- 1Division of Pediatric Endocrinology, Department of Pediatrics, Hasbro Children’s Hospital, Providence, RI, United States
- 2The Warren Alpert Medical School of Brown University, Providence, RI, United States
- 3Department of Pediatrics, Center for Endocrinology, Diabetes and Metabolism, Children’s Hospital Los Angeles, Department of Pediatrics, Keck School of Medicine, University of Southern California, Los Angeles, CA, United States
- 4Department of Diagnostic Imaging, Rhode Island Hospital, Providence, RI, United States
- 5Division of Pediatric Otolaryngology, Department of Surgery, Hasbro Children's Hospital, Providence, RI, United States
- 6Division of Pediatric Hematology-Oncology, Department of Pediatrics, Hasbro Children’s Hospital, Providence, RI, United States
- 7Division of Pediatric Nephrology and Hypertension, Department of Pediatrics, Hasbro Children’s Hospital, Providence, RI, United States
Objectives: We present an adolescent in whom olfactory neuroblastoma (ONB) was detected on follow-up magnetic resonance imaging (MRI) 2.5 years after SIADH diagnosis. Our case contrasts prior pediatric reports in which ONB and SIADH were diagnosed concurrently.

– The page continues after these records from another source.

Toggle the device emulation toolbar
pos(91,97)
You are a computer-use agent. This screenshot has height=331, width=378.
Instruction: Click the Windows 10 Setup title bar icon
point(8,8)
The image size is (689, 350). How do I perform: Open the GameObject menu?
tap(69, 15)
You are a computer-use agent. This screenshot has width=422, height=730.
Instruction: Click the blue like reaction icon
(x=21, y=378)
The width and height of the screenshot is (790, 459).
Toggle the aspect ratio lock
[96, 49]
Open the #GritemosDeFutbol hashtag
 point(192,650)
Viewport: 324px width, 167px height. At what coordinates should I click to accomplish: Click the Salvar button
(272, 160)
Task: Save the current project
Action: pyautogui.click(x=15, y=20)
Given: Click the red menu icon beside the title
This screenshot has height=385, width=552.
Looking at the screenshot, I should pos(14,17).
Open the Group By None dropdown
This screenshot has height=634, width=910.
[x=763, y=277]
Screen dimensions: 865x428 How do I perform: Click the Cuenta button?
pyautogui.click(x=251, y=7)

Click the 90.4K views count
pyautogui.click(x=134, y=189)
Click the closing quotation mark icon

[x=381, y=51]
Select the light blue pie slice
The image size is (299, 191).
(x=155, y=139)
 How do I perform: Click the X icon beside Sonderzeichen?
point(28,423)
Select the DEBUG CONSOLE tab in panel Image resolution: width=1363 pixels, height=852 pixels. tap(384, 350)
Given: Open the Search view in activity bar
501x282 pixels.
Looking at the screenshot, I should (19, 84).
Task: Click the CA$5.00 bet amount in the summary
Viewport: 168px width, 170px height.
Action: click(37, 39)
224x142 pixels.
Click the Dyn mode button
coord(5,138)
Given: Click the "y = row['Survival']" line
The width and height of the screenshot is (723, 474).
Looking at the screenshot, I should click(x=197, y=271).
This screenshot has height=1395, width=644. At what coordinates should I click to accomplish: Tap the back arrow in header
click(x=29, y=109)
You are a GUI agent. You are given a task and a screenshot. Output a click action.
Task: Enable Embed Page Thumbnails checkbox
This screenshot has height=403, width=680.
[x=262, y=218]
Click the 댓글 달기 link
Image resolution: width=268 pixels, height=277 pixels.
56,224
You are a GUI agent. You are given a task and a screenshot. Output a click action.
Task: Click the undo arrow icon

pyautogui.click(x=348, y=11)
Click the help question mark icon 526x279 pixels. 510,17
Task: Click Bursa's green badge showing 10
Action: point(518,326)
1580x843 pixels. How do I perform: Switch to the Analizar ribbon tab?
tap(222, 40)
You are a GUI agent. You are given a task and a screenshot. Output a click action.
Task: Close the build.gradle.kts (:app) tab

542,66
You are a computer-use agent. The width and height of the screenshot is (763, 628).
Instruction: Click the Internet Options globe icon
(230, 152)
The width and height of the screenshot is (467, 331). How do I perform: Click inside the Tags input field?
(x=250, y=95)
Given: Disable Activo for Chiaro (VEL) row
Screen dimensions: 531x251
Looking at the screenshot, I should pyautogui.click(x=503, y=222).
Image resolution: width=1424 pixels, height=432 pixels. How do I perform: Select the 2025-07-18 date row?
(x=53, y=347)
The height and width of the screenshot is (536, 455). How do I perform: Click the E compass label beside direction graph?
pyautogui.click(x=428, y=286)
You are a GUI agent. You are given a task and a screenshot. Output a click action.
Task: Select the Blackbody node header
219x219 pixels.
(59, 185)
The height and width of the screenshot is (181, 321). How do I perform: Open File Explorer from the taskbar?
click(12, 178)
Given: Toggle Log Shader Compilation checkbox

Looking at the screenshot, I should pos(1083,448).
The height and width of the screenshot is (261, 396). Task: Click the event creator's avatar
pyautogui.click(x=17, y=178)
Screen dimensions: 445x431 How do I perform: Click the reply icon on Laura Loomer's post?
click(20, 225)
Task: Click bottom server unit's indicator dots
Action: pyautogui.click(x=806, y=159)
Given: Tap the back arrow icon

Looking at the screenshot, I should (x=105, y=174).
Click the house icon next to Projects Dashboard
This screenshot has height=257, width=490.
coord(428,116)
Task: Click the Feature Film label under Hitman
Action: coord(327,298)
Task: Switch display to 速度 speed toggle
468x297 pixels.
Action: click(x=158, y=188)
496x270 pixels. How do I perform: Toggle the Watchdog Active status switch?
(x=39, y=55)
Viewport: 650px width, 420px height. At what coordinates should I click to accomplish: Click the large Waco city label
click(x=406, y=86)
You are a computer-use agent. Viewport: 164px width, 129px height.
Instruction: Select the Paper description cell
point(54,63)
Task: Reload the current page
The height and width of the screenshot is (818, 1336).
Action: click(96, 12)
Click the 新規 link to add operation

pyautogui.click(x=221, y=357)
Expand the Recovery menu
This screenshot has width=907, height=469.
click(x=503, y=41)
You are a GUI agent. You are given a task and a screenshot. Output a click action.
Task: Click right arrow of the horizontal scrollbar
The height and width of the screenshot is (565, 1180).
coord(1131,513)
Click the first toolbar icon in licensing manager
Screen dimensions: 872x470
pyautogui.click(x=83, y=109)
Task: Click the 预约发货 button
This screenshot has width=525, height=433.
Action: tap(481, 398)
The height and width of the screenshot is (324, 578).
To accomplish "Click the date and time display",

Case presentation: A previously healthy 13-year-old girl was found to have SIADH during evaluation for restrictive eating. Work-up ruled out adrenal, thyroid and paraneoplastic causes, diuretic use, and vasopressin receptor and aquaporin channel mutations. Brain MRI was normal except for paranasal sinus (PNS) inflammatory changes to the left fronto-maxillary sinuses and frontoethmoidal recess. The sodium levels normalized with fluid restriction (800-900 ml/m2/day). Multiple repeated attempts to liberalize fluid intake resulted in recurrent hyponatremia. Follow-up brain MRIs 4 and 11 months after the initial presentation showed persistent PNS inflammatory changes. A subsequent brain MRI 31 months after initial presentation demonstrated a lesion in the left frontoethmoidal recess extending into the left nasal cavity and biopsy showed low grade ONB. The patient underwent surgery with normalization of serum sodium on liberalized fluid intake. Seven days after surgery, she had recurrence of SIADH, and brain MRI showed remnant of the ONB at the fovea ethmoidalis. She completed adjuvant radiotherapy though her SIADH persisted.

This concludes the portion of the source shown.